If you’re a small business owner looking to accept credit cards as a method of payment, confusing credit card processing rates, lengthy service agreements and complicated compliance issues might leave your head spinning. To help you make sense of everything involved with accepting credit cards, we’re going over six of the most confusing aspects and ways to make the process simpler.

Confusing things about accepting credit cards

1. Credit card processing quotes and fees

The most confusing part of accepting credit cards is the pricing, according to Deborah Winick, principal and merchant services advisor at credit card processing company BankCard Services. She said most businesses don’t know what a competitive price quote is and rely on the integrity of sales representatives.

“Most business owners are very busy, so they do what seems like the best choice [and] reach out to their bank, expecting quality service,” Winick said. However, this isn’t always what businesses get. “The banks, for the most part, outsource merchant services … as funny as it seems, they really do not know much about the industry.”

Instead, Winick advises businesses to find sales representatives with at least two years of experience, get two or three quotes from vendors and ask for full disclosures of all rates and fees in writing.
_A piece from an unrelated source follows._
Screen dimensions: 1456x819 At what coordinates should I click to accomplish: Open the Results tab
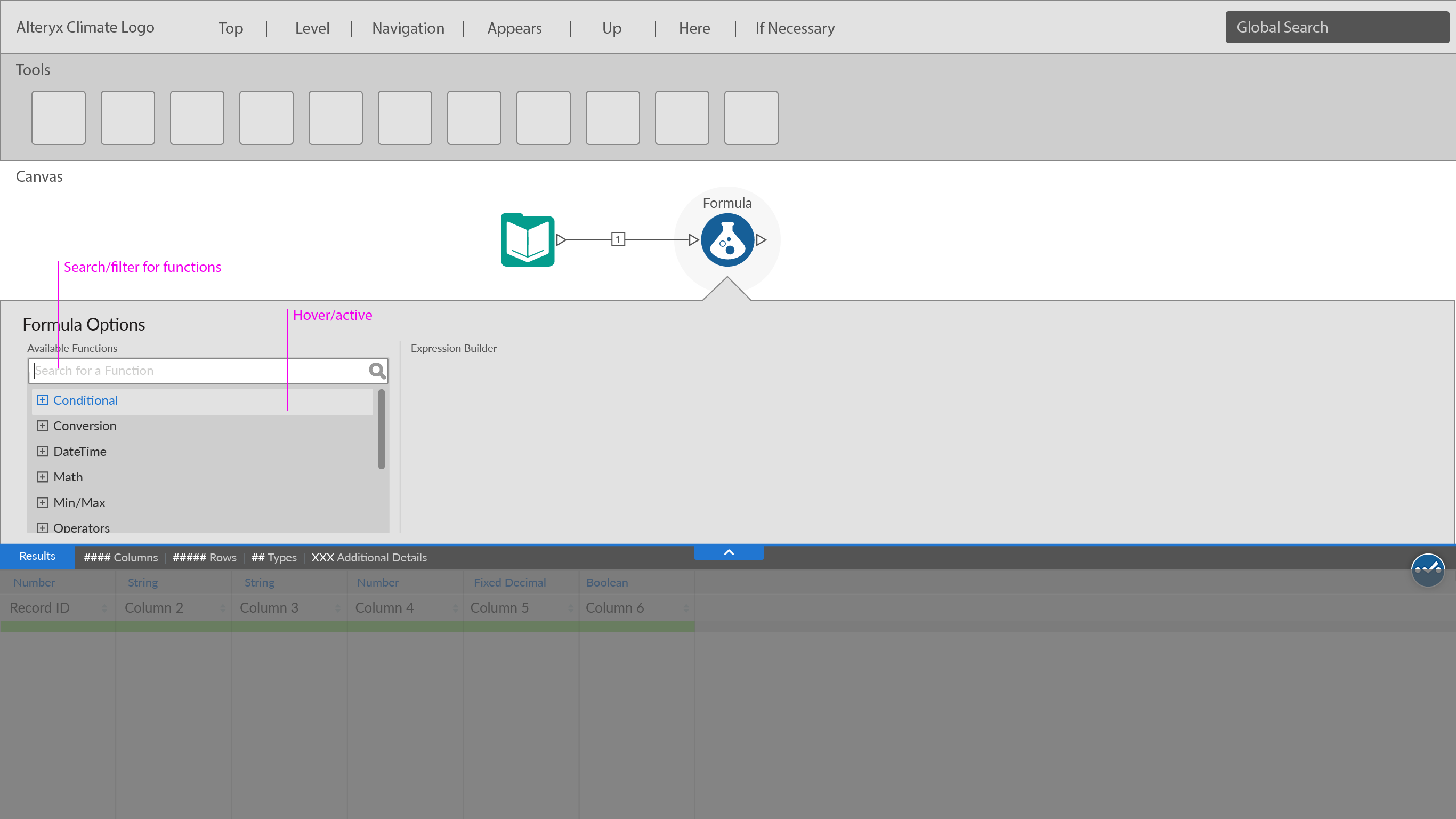37,557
Editor’s note: Looking for the right credit card processor for your business? Fill out the below questionnaire to have our vendor partners contact you about your needs.

More than a third of small businesses in a Weave study said they overpay for credit card transaction fees. This could be because the processor they chose has a fee structure that is not optimal for their type of business. Different fee structures benefit different types of enterprises. 
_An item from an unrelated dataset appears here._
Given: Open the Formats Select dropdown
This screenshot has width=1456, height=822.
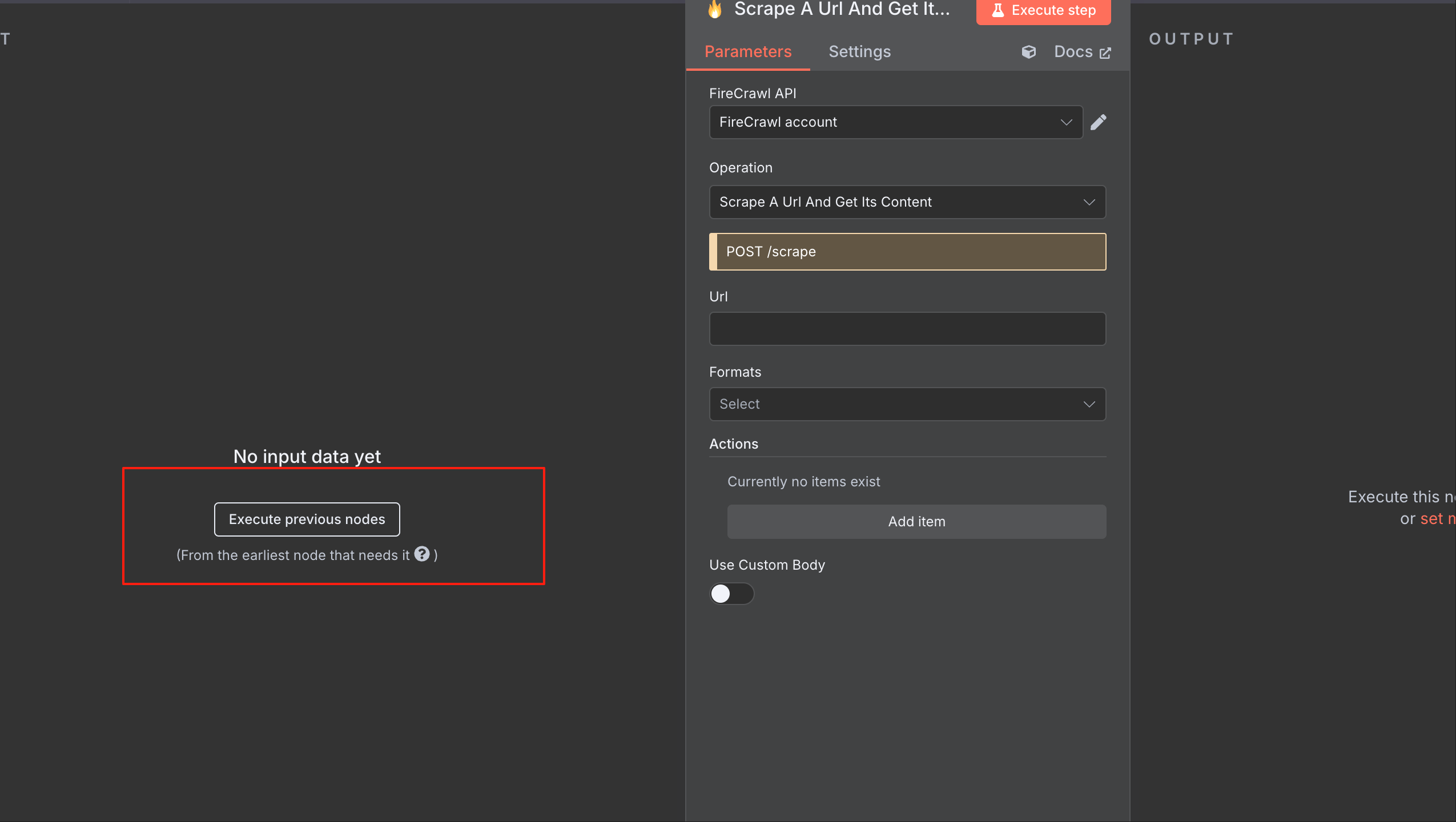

For example, a flat percentage with no per-transaction fee is best for companies that make many small sales, such as cafes. A lower percentage with a per-transaction fee is best for businesses that make less frequent sales on higher-ticket items, such as furniture retailers. Look for a processor with the pricing model that will cost your business less overall. 

Although you can change credit card processors if you are not satisfied with their service and fees, the process is a hassle that can result in downtime and the need to purchase new equipment and possibly a new point-of-sale system. To prevent needing to switch providers down the line, choose a processing vendor that can serve your needs as your business grows. You may be able to start out with one pricing structure and move to another as your volume increases.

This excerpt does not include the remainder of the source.